Il termine TAPING deriva dall'inglese TAPE, che significa nastro o benda. Questa tecnica viene eseguita utilizzando bende adesive non elastiche che limitano la mobilità della struttura, insieme a bende elastiche adesive che consentono l'espansione del muscolo, svolgendo solo una funzione compressiva. A differenza di tutori e ingessature, il blocco della struttura coinvolta non è totale, ma si restringe a determinati movimenti; questo approccio aiuta a prevenire l'ipotrofia muscolare e la perdita di propriocettività.
Gli obiettivi del TAPING variano a seconda che venga utilizzato su atleti in attività o su quelli in fase di riabilitazione. Nel primo caso, l'intento è prevenire infortuni in aree particolarmente vulnerabili. Un esempio emblematico è il taping della caviglia di un runner che si prepara a competere dopo una significativa distorsione. Il bendaggio serve a ridurre le sollecitazioni, migliorando la stabilità e attenuando il dolore residuo potenzialmente causato da movimenti errati durante l'attività fisica.

= = =

▸ IL QUESITO
Ricopi parola per parola il passo del testo sul taping che va da "Gli obiettivi del" fino a "durante l'attività fisica." compreso. Le voci riportate di seguito provengono da una fonte diversa.

= = =

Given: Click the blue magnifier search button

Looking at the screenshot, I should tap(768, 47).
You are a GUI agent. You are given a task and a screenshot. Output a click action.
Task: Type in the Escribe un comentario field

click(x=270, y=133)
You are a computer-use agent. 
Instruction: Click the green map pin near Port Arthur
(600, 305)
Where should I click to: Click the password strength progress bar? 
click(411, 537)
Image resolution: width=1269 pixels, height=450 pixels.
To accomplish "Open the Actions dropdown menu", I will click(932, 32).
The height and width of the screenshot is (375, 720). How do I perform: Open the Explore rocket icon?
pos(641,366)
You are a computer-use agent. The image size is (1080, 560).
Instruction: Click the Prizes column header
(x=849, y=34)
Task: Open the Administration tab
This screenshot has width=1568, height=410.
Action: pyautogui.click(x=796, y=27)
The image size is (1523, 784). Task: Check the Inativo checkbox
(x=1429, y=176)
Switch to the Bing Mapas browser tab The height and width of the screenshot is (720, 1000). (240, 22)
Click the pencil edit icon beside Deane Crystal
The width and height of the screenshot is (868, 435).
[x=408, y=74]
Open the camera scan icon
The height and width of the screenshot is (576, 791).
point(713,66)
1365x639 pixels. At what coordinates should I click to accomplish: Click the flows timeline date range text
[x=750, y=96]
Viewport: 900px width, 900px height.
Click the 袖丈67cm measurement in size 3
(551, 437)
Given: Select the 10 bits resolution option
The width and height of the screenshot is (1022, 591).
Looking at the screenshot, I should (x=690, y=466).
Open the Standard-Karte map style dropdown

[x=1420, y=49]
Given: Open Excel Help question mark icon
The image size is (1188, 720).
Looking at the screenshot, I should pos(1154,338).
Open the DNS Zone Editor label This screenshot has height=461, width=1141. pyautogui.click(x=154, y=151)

= = =

▸ SOLUZIONE DELL'ESERCIZIO
Gli obiettivi del TAPING variano a seconda che venga utilizzato su atleti in attività o su quelli in fase di riabilitazione. Nel primo caso, l'intento è prevenire infortuni in aree particolarmente vulnerabili. Un esempio emblematico è il taping della caviglia di un runner che si prepara a competere dopo una significativa distorsione. Il bendaggio serve a ridurre le sollecitazioni, migliorando la stabilità e attenuando il dolore residuo potenzialmente causato da movimenti errati durante l'attività fisica.